De un prólogo se espera que su autor ofrezca una especie de aperitivo intelectual para la lectura de la obra que prologa, y una presentación, si es el caso,
de su autor, de lo cual ya me siento eximido por la amplia noticia que existe en
el mundo del derecho internacional, sobre la persona del ilustre profesor HÉCTOR
GROS ESPIELL.
Prologar la obra Derecho, ética y bioética, del profesor GROS ESPIELL, constituye para mí un honor y un reto. A la vez, me honra que una autoridad internacional de la talla del profesor GROS ESPIELL haya puesto su atención en mi modesta persona para presentar a los múltiples lectores una obra de tanto interés y
trascendencia para el derecho, la ética y la bioética. Reciba mi sincera gratitud.
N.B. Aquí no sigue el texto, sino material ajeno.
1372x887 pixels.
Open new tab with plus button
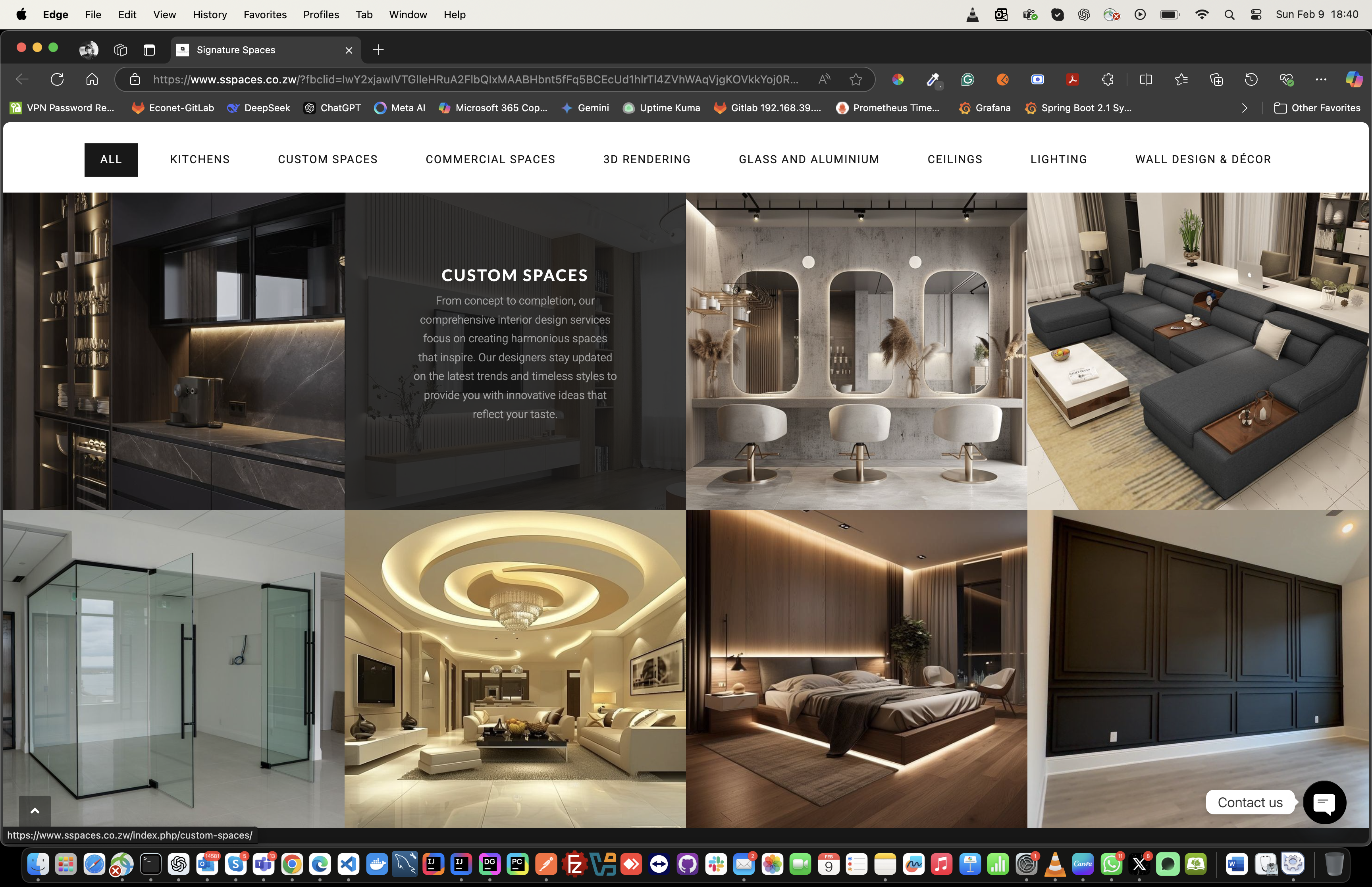(378, 50)
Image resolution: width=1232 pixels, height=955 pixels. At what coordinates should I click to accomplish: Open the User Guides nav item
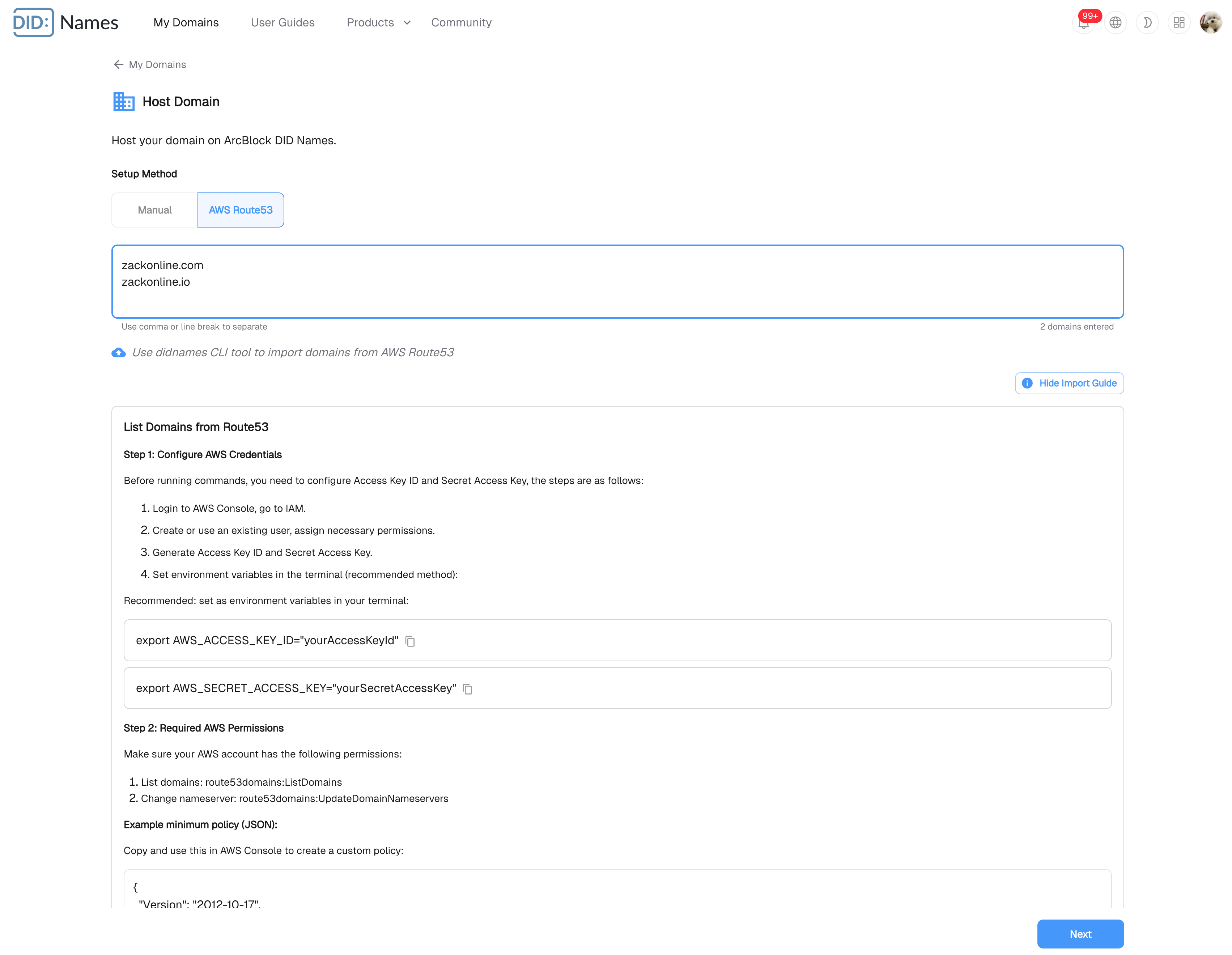282,22
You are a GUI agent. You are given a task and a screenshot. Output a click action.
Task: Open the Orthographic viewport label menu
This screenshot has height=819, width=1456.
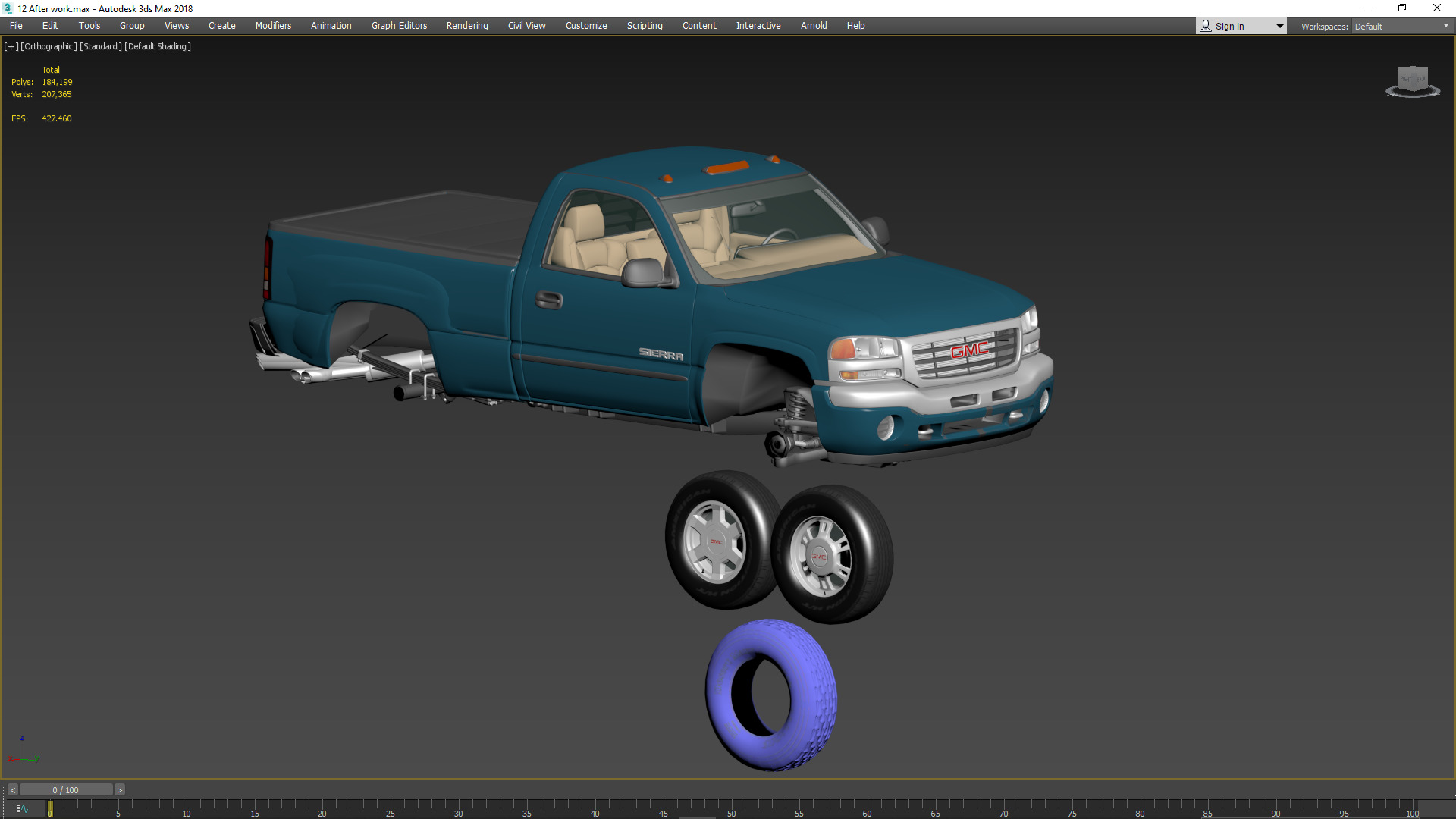tap(49, 46)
Constituye, al mismo tiempo, todo un desafío a mis limitados alcances, para
no defraudar a quienes se propongan la tarea, que les auguro satisfactoria y compensatoria, de leer, meditar y consultar un escrito, pletórico de historia, para
conocer de primera mano los detalles y alcances de la Declaración Universal sobre
el Genoma Humano y los Derechos Humanos, y denso en contenido para el futuro del desarrollo del derecho nacional e internacional sobre dicha declaración
y temas afines.
Tratándose de una obra que recoge en 21 capítulos, diez años de "disertaciones y conferencias sobre derecho, ética y bioética, dictadas en universidades,
institutos y centros científicos, en coloquios, mesas redondas y reuniones de muy
diversa índole, en múltiples países" —como lo afirma el autor en su Introducción—, no puede esperarse de un prólogo que se ocupe in extenso de cada uno de
los 21 capítulos, ya que ello constituiría una tarea que, fuera de farragosa, disminuiría, por una parte, el tiempo y el interés del ávido lector de encontrarse de lleno
y en directo, con las páginas enjundiosas del autor y, por otra, no pasaría de vano
intento de emular al autor en pretender volar con su alto y majestuoso vuelo.
Sólo diremos una palabra, que recoja su pensamiento y articule, a nuestro
juicio, su desarrollo en el tiempo, sobre los tres temas que enuncia y desarrolla,
más allá de toda esperanza, a saber: "derecho, ética y bioética", para terminar con
una sobria presentación del autor, para los pocos lectores que no lo conozcan.
Empiezo advirtiendo al lector que no tiene en sus manos una colección
desordenada de clases o conferencias, con ideas que se van sucediendo sin lógica
ni orden alguno, fuera del cronológico, de su aparición. No se trata de nada parecido.